Andexxa [coagulation factor Xa (recombinant), inactivated-zhzo] is indicated for patients treated with rivaroxaban and apixaban, when reversal of anticoagulation is needed due to life-threatening or uncontrolled bleeding.
This indication is approved under accelerated approval based on the change from baseline in anti-Factor Xa (FXa) activity in healthy volunteers. An improvement in hemostasis has not been established. Continued approval for this indication may be contingent upon the results of studies to demonstrate an improvement in hemostasis in patients.
Andexxa has not been shown to be effective for, and is not indicated for, the treatment of bleeding related to any FXa inhibitors other than apixaban and rivaroxaban.

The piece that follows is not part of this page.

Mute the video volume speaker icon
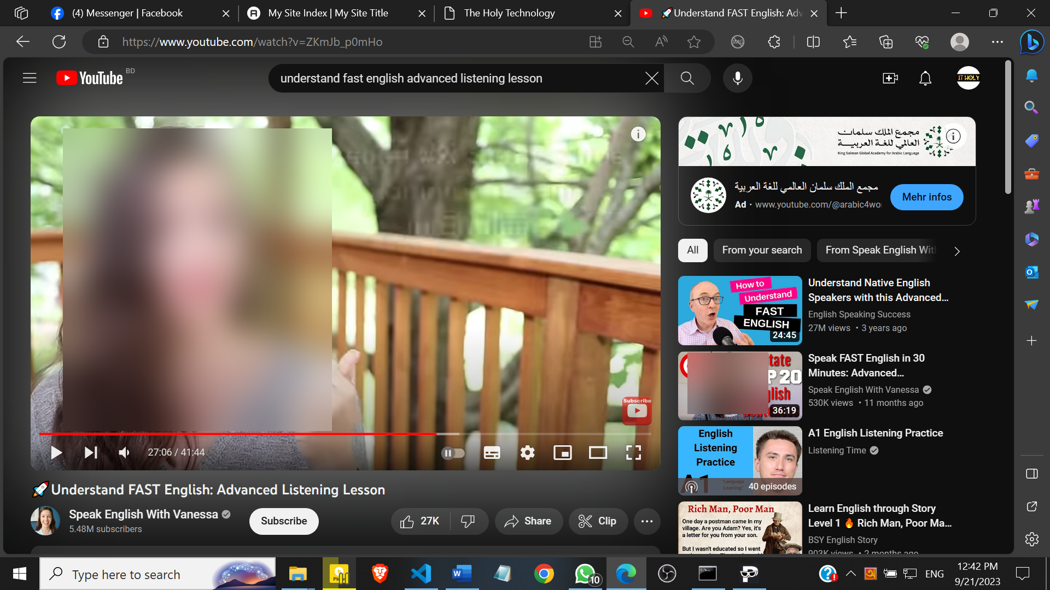(124, 452)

SELECT IMPORTANT SAFETY INFORMATION
Arterial and venous thromboembolic events, ischemic events, sudden deaths, or events where a thrombotic event could not be ruled out were observed within 30 days post- Andexxa administration in 33 of the 185 patients (17.8%) evaluable for safety in the ongoing ANNEXA-4 study. The median time to these events was six days. Of the 86 patients who were re-anticoagulated prior to a thrombotic event, 11 (12.7%) patients experienced a thromboembolic event, ischemic event, cardiac event or death.

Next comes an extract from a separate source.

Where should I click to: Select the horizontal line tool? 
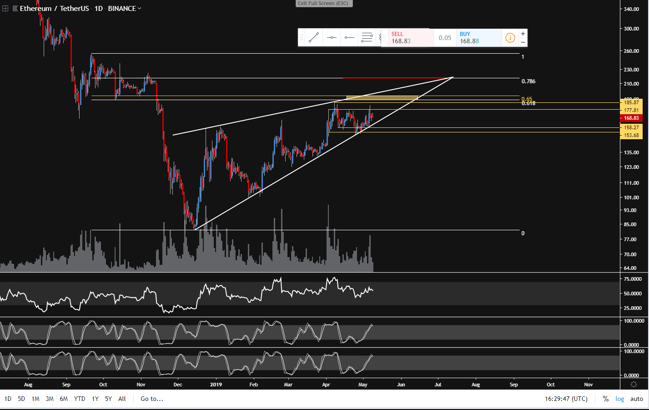[x=332, y=38]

Monitor patients treated with Andexxa for signs and symptoms of arterial and venous thromboembolic events, ischemic events, and cardiac arrest. To reduce thromboembolic risk, resume anticoagulant therapy as soon as medically appropriate following treatment with Andexxa.
No thromboembolic events were observed in 223 healthy volunteers who received Factor Xa inhibitors and were treated with Andexxa.

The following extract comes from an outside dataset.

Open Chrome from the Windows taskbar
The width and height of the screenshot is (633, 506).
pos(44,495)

The safety of Andexxa has not been evaluated in patients who experienced thromboembolic events or disseminated intravascular coagulation within two weeks prior to the life-threatening bleeding event requiring treatment with Andexxa. Safety of Andexxa also has not been evaluated in patients who received prothrombin complex concentrates, recombinant Factor VIIa, or whole blood products within seven days prior to the bleeding event.
Re-elevation or Incomplete Reversal of Anti-FXa Activity
The time course of anti-FXa activity following Andexxa administration was consistent among the healthy volunteer studies and the ANNEXA-4 study in bleeding patients. Compared to baseline, there was a rapid and substantial decrease in anti-FXa activity corresponding to the Andexxa bolus. This decrease was sustained through the end of the Andexxa continuous infusion. Following the infusion, there was an increase in anti-FXa activity, which peaked four hours after infusion in ANNEXA-4 subjects. After this peak, the anti-FXa activity decreased at a rate similar to the clearance of the FXa inhibitors.
Thirty-eight patients who were anticoagulated with apixaban had baseline levels of anti-FXa activity > 150 ng/mL. Nineteen of these 38 (50%) patients experienced a > 93% decrease from baseline anti-FXa activity after administration of Andexxa. Eleven patients who were anticoagulated with rivaroxaban had baseline anti-FXa activity levels > 300 ng/mL. Five of the 11 patients experienced a > 90% decrease from baseline anti-FXa activity after administration of Andexxa.
The most common adverse reactions (≥ 5%) in patients receiving Andexxa were urinary tract infections and pneumonia.
The most common adverse reactions (≥ 3%) in healthy volunteers treated with Andexxa were infusion-related reactions.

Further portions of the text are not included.